With the now finished background, you can see that there’s many layers, and that’s key when drawing a forest of trees. Layer Layer Layer!!! If you were to look out into the woods, you’d have branches right in front of you and then some in the middle and then some in the far back, and you want to be sure you show that. When drawing things in the foreground, make them the darkest – the closer they are to you, the darker they will be. As you go further back, start making things gradually lighter. By doing this you’ll get a sense of space and it will look more 3D. With this picture in particular, since Merry and Pippin are in Fangorn Forest I put everything close together so it looks entagled and close and almost confusing. It supposed to be a metaphor almost in that they are confused about which path to choose and are trying to work their emotions out. Whether to simply take the easy road and go back to the Shire or take the more dangerous path and go and help their friends. I added a touch more light into the tops of the trees because if I were to make it too dark, then I would lose some attention to the background. I want the background to get attention, but not too much, so I very lightly put some shading in the top there.

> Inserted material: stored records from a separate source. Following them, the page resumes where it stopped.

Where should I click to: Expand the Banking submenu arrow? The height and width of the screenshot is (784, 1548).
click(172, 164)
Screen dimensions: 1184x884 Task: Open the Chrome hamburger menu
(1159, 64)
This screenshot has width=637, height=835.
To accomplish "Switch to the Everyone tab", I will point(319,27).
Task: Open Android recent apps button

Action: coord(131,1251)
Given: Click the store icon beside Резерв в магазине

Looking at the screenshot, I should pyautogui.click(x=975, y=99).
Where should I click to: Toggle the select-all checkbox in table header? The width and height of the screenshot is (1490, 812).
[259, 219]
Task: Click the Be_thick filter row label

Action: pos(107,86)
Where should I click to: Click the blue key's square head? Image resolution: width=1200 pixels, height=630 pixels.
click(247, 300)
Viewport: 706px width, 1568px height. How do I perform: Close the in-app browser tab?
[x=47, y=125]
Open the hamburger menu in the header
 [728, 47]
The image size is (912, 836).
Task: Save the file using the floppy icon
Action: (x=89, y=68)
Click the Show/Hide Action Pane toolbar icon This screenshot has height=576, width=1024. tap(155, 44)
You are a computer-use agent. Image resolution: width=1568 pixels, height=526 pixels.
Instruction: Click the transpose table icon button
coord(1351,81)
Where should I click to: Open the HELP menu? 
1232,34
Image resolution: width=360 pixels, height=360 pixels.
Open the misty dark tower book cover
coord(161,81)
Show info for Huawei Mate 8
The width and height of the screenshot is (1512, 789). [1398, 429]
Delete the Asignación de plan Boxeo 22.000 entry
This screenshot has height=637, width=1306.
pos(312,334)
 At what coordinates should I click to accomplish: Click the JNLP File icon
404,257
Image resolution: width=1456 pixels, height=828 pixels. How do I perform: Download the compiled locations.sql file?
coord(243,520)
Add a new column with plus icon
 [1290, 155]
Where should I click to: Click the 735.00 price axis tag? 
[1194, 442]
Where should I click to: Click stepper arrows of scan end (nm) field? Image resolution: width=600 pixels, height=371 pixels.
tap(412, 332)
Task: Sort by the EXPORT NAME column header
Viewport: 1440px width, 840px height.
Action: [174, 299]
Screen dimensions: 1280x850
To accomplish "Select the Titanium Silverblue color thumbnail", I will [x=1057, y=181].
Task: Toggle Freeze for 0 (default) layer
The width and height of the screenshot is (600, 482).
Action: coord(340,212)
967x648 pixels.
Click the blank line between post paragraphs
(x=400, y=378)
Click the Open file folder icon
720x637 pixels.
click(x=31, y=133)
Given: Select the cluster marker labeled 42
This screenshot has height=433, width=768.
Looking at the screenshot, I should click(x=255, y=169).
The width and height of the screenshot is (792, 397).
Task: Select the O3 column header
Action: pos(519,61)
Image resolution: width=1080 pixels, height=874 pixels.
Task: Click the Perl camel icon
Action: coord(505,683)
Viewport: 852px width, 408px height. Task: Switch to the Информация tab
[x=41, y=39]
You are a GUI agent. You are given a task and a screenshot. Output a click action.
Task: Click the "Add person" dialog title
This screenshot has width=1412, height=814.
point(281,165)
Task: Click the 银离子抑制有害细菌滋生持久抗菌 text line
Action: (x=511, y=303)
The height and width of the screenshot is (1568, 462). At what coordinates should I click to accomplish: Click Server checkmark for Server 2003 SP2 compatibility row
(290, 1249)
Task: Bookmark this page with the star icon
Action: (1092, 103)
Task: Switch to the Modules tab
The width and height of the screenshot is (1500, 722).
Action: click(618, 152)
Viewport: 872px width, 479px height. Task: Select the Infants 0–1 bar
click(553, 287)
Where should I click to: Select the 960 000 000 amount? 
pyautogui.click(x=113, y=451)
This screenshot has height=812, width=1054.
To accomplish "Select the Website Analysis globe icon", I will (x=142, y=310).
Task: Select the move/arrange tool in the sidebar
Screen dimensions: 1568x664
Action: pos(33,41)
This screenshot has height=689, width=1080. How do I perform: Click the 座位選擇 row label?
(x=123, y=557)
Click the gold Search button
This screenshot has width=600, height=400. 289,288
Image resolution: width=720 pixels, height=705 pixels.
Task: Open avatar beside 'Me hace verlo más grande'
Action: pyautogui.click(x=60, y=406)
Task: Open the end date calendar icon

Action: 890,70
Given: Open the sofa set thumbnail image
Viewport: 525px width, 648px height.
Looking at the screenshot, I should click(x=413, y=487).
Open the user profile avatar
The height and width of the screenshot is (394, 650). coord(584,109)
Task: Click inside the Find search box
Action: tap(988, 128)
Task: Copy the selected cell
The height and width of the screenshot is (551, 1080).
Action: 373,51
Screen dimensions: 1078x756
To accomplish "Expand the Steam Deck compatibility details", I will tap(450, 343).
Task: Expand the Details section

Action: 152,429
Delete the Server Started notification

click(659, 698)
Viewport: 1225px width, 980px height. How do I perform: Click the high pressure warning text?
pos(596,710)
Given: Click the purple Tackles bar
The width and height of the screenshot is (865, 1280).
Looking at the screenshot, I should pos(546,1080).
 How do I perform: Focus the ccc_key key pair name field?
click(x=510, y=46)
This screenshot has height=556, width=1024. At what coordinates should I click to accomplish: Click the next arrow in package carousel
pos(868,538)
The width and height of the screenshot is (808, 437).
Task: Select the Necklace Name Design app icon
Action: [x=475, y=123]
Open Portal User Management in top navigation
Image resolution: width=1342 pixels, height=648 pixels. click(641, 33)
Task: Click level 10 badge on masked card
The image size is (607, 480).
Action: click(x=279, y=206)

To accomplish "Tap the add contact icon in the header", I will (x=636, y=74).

Well, that about covers it! You have now witnessed how I do my drawings and how to go about it and do one on your own as well! Now for one of the #1 questions asked to me by people: How long did it take me to do this drawing? It’s pretty hard to say exactly because I work on my drawings off and on but this specific drawing probably took me about 8-9 hours, give or take.

*I just want to add that I am in no way a professional instructor. These are the techniques that I personally have learned over the years through doing my own drawings and other artists might teach something completely different.
So, in other words, I’m just a young college student who is teaching everyone what I have taught myself and I am not a licensed instructor.